Casablanca : le transfert du périmètre d’électricité de l’ONEE à  Lydec toujours bloqué

L’office refuse de remettre les documents justifiant la valeur d’acquisition des installations. Il envisage de recruter un cabinet externe pour réaliser une contre-évaluation du patrimoine.

Les nouveaux habitants de plusieurs quartiers du Grand Casablanca ont du mal à accéder aux services d’électricité depuis le mois de février. «Chez les agences régionales de l’ONEE, on affirme que l’office n’opère plus dans les sept communes qui relevaient de son périmètre et que c’est désormais Lydec qui assurera la distribution d’électricité. De leur côté, les gens de Lydec nous informent qu’ils ne peuvent pas nous installer les compteurs car l’entreprise n’a pas encore mis la main sur ces zones», témoigne un habitant de la ville nouvelle d’Errahma qui confirme par l’occasion que tous les nouveaux résidents de la commune se branchent sur le réseau public.

Cette situation est due principalement au retard qu’a accusé le processus d’harmonisation des périmètres de distribution d’électricité et d’eau et du service d’assainissement dans la région du Grand Casablanca. Selon la convention signée par le ministère de l’intérieur, celui de l’économie et des finances, le ministère  de l’énergie, des mines, de l’eau et de l’environnement, la wilaya du Grand Casablanca, et l’ONEE, l’opération du transfert du patrimoine de l’office au nouveau concessionnaire, en l’occurrence Lydec, devait s’achever le 31 mars 2015. Or, à aujourd’hui, rien n’est encore fait. «Même le rapport que devait remettre la commission technique d’expertise (CTE) chargée de l’évaluation, du diagnostic et de l’inventaire des installations aux parties concernées le 31 décembre 2014 n’est pas encore bouclé», confirme une source proche du dossier.

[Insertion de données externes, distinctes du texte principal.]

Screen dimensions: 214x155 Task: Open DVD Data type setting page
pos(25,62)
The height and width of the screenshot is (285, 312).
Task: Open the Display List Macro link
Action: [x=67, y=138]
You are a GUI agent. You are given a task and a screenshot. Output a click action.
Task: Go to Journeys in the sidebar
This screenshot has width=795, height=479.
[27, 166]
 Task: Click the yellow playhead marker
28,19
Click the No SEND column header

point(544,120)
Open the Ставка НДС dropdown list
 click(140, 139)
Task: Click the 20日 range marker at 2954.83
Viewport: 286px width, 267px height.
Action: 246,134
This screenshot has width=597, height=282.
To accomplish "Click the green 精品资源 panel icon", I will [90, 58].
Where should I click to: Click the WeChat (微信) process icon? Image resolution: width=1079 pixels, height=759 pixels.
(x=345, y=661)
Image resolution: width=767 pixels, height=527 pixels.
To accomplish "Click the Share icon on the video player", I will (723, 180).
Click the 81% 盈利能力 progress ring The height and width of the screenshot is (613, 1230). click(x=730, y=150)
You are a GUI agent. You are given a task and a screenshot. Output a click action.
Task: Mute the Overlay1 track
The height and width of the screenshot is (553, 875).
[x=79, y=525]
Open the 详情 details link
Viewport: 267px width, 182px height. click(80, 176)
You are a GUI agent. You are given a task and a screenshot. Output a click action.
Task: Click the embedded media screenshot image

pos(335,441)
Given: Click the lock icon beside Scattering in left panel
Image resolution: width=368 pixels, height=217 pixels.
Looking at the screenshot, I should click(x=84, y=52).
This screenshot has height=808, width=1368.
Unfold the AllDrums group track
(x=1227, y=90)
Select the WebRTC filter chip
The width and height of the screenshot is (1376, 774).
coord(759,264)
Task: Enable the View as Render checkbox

Les 350 employés de l’ONEE affectés aux périmètres à céder refusent d’intégrer Lydec 

Plusieurs facteurs entravent le bon déroulement du processus de transfert. D’abord, «l’ONEE n’a pas encore remis tous les documents associés justifiant la valeur d’acquisition des installations», confirme notre source qui avance qu’à travers ce refus, l’office proteste contre les différentes anomalies détectées dans ce processus de transfert. En effet, l’ONEE refuse que les experts de Lydec siègent dans la commission chargée du processus d’évaluation. D’ailleurs, de sources concordantes, «ce sont les ingénieurs de la Lydec qui assurent ces travaux d’évaluation et d’inventaire».

Contactés à ce sujet, les responsables du Conseil de la ville, ainsi que les équipes de  Lydec, ont refusé de donner suite à notre demande et nous ont recommandé de contacter Tahar El Agal, le secrétaire général de la CTE. Ce dernier a aussi refusé de répondre à nos questions sous prétexte qu’il s’agit d’«un dossier confidentiel».

Aujourd’hui, l’office estime que les méthodes d’évaluation servent principalement les intérêts de la commune urbaine de Casablanca (l’acheteur) et par ricochet ceux de Lydec. Ce faisant, il envisage de recruter un cabinet de consultation pour réaliser les travaux d’évaluation de son patrimoine afin de les comparer avec ceux réalisés par la CTE. Le deuxième facteur qui bloque le processus est le transfert des 350 agents de l’ONEE affectés aux périmètres à céder. Ces derniers refusent les conditions d’intégration à la Lydec qui, pour eux, sont très flous. Sur ce registre, «l’office n’a pas encore formulé une proposition répondant aux attentes des agents opérant dans la région de Casablanca. L’office attend donc les propositions du ministère de l’énergie, des mines, de l’eau et de l’environnement pour trouver une issue à ce dossier», ajoute notre source.

En somme, l’ONEE estime qu’elle est aujourd’hui victime d’une décision de transfert décidée à la hâte. Le problème, dans ce bras de fer est que des centaines de familles (les sept communes comptent 296 000 clients) sont privées du service d’électricité. Suite à ce conflit, mais également à cause des problèmes de gestion du stock des compteurs d’électricité conventionnels dus à la forte demande, l’office refuse d’installer des compteurs. En effet, depuis plus de deux ans déjà, il les achète par appels d’offres publics. Une procédure qui l’empêche de répondre à la forte demande dans des délais réduits. Notre source confirme que l’office préfère réserver son stock pour des régions où il est encore présent au lieu de les installer dans une zone qu’il va devoir quitter très prochainement.